A recent phishing email incident on a University of Colorado campus that led to stolen pay highlights just how crucial it is to take precautions to protect your personal information online.
Last month, CU Denver employees received an email asking them to confirm their employee credentials by clicking on a link that led to a fraudulent website resembling the CU employee portal. Criminals stole credentials entered on this site and used them to alter employees’ direct deposit allocations, thus stealing their pay.
Law enforcement is working with CU to investigate these crimes, and the university also is working with those affected by the scam. This was not a security breach of CU’s systems; unfortunately, it was the result of a few individuals who fell prey to a malicious email by entering their employee login information into a fraudulent website.
To help ensure the security of your personal employee information, you may now only access the employee portal while on a CU campus or an affiliate campus (Children’s Hospital Colorado, National Jewish, University of Colorado Hospital, University Corporation for Atmospheric Research and University Physicians Inc.). You also can access the portal by connecting to your campus’ virtual private network (VPN).
CU and universities in general are attractive phishing targets because they traditionally have been more open information-sharing environments, says Chirag Joshi, assistant information security officer in CU’s Office of the President. Online directories and Google searches give anyone with an Internet connection access to employees’ phone numbers, and email and campus addresses. This highlights the need to remain alert and security conscious, he says.
Tips to help you spot this and other types of phishing email attacks:
- Be on the lookout for account-change alerts. Whenever employees change their direct deposit information, CU’s Employee Services team notifies them via email. If you receive this email and have not altered your preferences, contact the Employee Services payroll team immediately at 303-860-4200, option 2, or at email@example.com.
- Check your paystub. You can always check your electronic paystub, available within the employee portal, five business days before each payday. The sooner you discover and report an error, the more likely false transactions can be stopped.
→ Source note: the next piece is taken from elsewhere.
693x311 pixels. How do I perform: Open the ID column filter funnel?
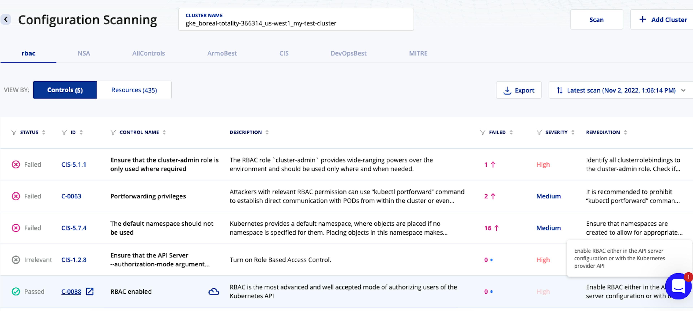(64, 132)
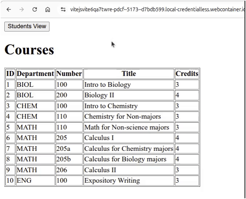Screen dimensions: 246x199
Task: Go to the browser home page icon
Action: pyautogui.click(x=48, y=9)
- Remember that CU will never ask you to submit personal or confidential information via email.
- Look at the address in the “From” field of the email. While the sender may claim to represent CU, if the address in the “From” field doesn’t contain “cu.edu,” chances are good the email is deceptive.
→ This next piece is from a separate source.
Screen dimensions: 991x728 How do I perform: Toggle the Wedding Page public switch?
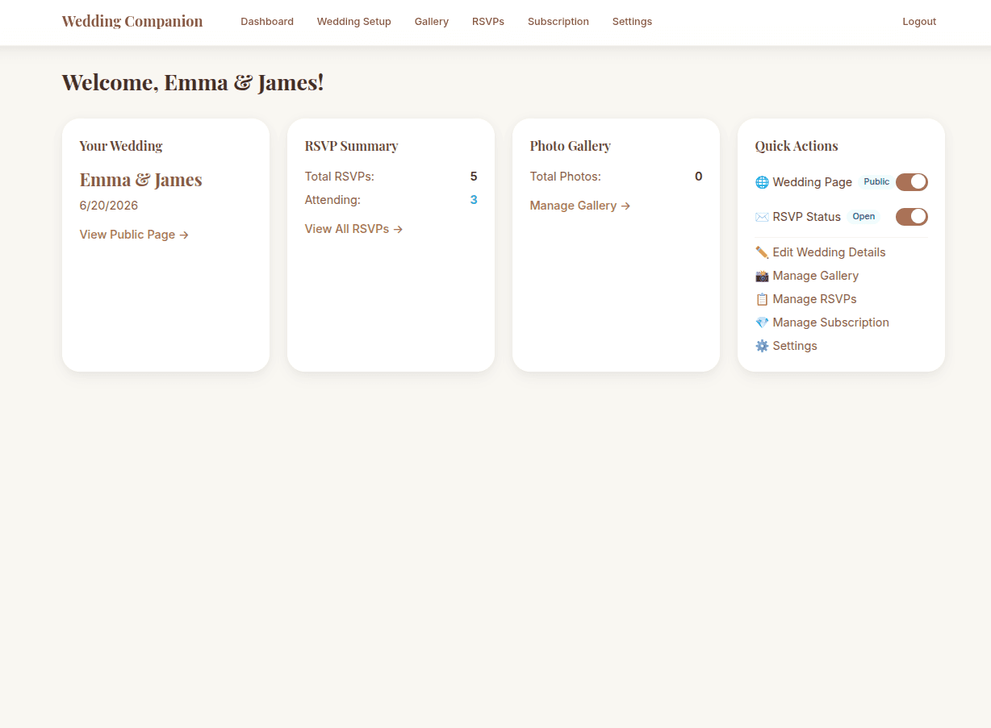911,182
- Read between the lines. Does the email in question read like anything the university has sent you? Many phishing emails are hastily written and contain noticeable grammatical errors.
- Do not click on Web links in emails. Instead, open a Web browser and type in the address you wish to visit. If you ever doubt the legitimacy of an email claiming to be from CU, contact your campus IT helpdesk, or call the sender to confirm he/she emailed you.